Ketua Tim Ad Hoc Penyelidikan Pelanggaran HAM berat Peristiwa Petrus 1982-1985, Yosep Adi Prasetyo yang akrab disapa Stanley menuturkan, berdasarkan hasil penyelidikan yang dilakukan oleh Komnas HAM sejak Juli 2008 hingga 31 Agustus 2011, Komnas HAM menyimpulkan bahwa peristiwa penembakan misterius (petrus) di sejumlah wilayah di Indonesia pada 1982-1985 merupakan pelanggaran HAM berat dan kejahatan luar biasa karena memakan korban hingga ribuan orang.
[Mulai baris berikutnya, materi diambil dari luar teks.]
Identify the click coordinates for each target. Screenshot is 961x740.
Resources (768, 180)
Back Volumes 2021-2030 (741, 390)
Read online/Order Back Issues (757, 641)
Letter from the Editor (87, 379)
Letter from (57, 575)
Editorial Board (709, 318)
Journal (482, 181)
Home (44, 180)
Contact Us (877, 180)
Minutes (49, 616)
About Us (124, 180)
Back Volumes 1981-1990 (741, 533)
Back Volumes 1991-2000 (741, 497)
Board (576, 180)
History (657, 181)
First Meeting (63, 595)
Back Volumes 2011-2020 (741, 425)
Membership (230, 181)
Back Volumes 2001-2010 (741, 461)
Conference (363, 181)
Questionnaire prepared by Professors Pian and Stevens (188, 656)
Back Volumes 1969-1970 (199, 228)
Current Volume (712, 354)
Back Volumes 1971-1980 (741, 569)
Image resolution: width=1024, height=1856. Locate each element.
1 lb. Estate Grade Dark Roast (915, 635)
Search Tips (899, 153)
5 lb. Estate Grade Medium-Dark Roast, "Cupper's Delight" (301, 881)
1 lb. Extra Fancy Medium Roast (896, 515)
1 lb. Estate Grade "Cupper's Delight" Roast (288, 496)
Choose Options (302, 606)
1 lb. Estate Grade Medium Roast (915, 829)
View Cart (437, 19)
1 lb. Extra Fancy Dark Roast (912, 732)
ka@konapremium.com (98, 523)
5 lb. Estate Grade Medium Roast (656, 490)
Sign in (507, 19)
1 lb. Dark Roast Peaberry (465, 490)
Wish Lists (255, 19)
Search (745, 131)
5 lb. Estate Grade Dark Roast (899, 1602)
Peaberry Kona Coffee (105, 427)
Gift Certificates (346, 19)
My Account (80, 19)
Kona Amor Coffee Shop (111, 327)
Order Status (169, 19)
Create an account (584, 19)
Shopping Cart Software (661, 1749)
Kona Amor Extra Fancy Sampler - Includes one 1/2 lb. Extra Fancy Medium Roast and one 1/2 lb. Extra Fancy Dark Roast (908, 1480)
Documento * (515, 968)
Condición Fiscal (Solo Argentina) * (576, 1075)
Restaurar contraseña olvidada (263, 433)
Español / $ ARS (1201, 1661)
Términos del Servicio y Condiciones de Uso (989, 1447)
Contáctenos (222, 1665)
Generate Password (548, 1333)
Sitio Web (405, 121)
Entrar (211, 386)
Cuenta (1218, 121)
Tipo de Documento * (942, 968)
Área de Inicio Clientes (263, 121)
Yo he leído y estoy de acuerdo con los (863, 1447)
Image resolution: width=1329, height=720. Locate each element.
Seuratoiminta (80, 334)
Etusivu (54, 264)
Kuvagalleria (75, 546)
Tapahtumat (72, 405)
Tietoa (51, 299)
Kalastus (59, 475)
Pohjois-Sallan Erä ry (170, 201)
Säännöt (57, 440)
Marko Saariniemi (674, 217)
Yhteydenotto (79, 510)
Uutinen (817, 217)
Kesimpulan hasil penyelidikan Tim Ad Hoc terkait rentetan petrus pada 1982-1985 ini menurut Yosep berdasarkan keterangan dari 115 saksi yang dimintai keterangan, dengan rincian 95 saksi, saksi korban 14 orang, saksi aparat sipil dua orang, saksi purnawirawan TNI dua orang, dan saksi purnawirawan Polri dua orang.

“Kami tak hanya memintai keterangan dari korban atau keluarganya, tapi juga orang yang lolos atau pelaku. Kami melepaskan persoalan petrus dengan situasi politik yang dahulu digunakan rezim Orde Baru,” katanya, di kantor Komnas HAM, Jakarta (Sinar Harapan).

Bukti Rezim Otoriter

Sangat sulit diterima oleh akal bagaimana pembunuhan, pembantaian, penyiksaan adalah bagian dari pada kebijakan Pemerintah orde baru (Orba). Bagaimana kepemimpinan seorang otoriter dan dikatator menjadi berlaku bagi sebuah Negara yang dibangun diatas cita-cita besar yakni kemanusiaan dan penghargaan terhadap kehidupan manusia. Rezim yang dikomandoi oleh mantan Presiden Suharto dan kroni-kroninya telah mencederai kehidupan berbangsa dan bernegara dengan keterlibatannya dalam pengeksekusian manusia Indonesia dengan kejam.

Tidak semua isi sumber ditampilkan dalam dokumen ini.